**Instructions for the task:** Repeat all the data word for word.

**Data shown:**
Content starts

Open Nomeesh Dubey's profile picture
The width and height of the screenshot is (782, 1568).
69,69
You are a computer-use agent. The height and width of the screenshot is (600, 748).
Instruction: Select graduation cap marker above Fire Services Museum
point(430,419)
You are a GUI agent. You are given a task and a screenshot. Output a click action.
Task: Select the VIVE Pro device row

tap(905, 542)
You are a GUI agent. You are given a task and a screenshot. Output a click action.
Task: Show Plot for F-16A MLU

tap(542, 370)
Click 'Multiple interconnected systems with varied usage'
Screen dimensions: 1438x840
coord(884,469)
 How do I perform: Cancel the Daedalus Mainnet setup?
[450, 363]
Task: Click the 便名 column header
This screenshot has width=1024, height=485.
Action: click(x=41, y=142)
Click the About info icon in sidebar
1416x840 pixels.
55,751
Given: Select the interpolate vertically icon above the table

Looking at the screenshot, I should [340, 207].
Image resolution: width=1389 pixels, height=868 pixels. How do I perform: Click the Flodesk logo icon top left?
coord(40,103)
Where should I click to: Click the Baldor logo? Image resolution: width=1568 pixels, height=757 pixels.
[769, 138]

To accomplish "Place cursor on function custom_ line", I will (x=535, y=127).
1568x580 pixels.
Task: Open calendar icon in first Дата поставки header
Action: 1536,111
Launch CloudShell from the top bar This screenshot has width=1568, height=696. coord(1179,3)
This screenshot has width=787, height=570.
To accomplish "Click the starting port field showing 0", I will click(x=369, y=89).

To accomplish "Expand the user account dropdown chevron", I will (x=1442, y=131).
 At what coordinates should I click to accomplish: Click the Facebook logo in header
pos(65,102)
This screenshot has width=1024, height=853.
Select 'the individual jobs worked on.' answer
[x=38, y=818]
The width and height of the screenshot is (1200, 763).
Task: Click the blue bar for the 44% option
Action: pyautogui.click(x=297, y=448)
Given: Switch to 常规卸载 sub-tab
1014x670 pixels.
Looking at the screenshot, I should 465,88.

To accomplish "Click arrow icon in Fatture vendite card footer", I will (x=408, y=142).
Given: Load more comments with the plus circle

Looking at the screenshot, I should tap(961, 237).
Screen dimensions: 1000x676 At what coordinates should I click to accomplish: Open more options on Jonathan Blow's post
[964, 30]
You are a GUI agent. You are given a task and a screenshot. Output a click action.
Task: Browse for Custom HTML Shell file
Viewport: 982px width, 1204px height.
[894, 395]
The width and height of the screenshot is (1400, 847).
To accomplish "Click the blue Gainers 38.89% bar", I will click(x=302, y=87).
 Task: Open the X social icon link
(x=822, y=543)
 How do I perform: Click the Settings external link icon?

Content ends

**Answer section:**
Open Nomeesh Dubey's profile picture
The width and height of the screenshot is (782, 1568).
69,69
You are a computer-use agent. The height and width of the screenshot is (600, 748).
Instruction: Select graduation cap marker above Fire Services Museum
point(430,419)
You are a GUI agent. You are given a task and a screenshot. Output a click action.
Task: Select the VIVE Pro device row

tap(905, 542)
You are a GUI agent. You are given a task and a screenshot. Output a click action.
Task: Show Plot for F-16A MLU

tap(542, 370)
Click 'Multiple interconnected systems with varied usage'
Screen dimensions: 1438x840
coord(884,469)
 How do I perform: Cancel the Daedalus Mainnet setup?
[450, 363]
Task: Click the 便名 column header
This screenshot has width=1024, height=485.
Action: click(x=41, y=142)
Click the About info icon in sidebar
1416x840 pixels.
55,751
Given: Select the interpolate vertically icon above the table

Looking at the screenshot, I should [340, 207].
Image resolution: width=1389 pixels, height=868 pixels. How do I perform: Click the Flodesk logo icon top left?
coord(40,103)
Where should I click to: Click the Baldor logo? Image resolution: width=1568 pixels, height=757 pixels.
[769, 138]

To accomplish "Place cursor on function custom_ line", I will (x=535, y=127).
1568x580 pixels.
Task: Open calendar icon in first Дата поставки header
Action: 1536,111
Launch CloudShell from the top bar This screenshot has width=1568, height=696. coord(1179,3)
This screenshot has width=787, height=570.
To accomplish "Click the starting port field showing 0", I will click(x=369, y=89).

To accomplish "Expand the user account dropdown chevron", I will (x=1442, y=131).
 At what coordinates should I click to accomplish: Click the Facebook logo in header
pos(65,102)
This screenshot has width=1024, height=853.
Select 'the individual jobs worked on.' answer
[x=38, y=818]
The width and height of the screenshot is (1200, 763).
Task: Click the blue bar for the 44% option
Action: pyautogui.click(x=297, y=448)
Given: Switch to 常规卸载 sub-tab
1014x670 pixels.
Looking at the screenshot, I should 465,88.

To accomplish "Click arrow icon in Fatture vendite card footer", I will (x=408, y=142).
Given: Load more comments with the plus circle

Looking at the screenshot, I should tap(961, 237).
Screen dimensions: 1000x676 At what coordinates should I click to accomplish: Open more options on Jonathan Blow's post
[964, 30]
You are a GUI agent. You are given a task and a screenshot. Output a click action.
Task: Browse for Custom HTML Shell file
Viewport: 982px width, 1204px height.
[894, 395]
The width and height of the screenshot is (1400, 847).
To accomplish "Click the blue Gainers 38.89% bar", I will click(x=302, y=87).
 Task: Open the X social icon link
(x=822, y=543)
 How do I perform: Click the Settings external link icon?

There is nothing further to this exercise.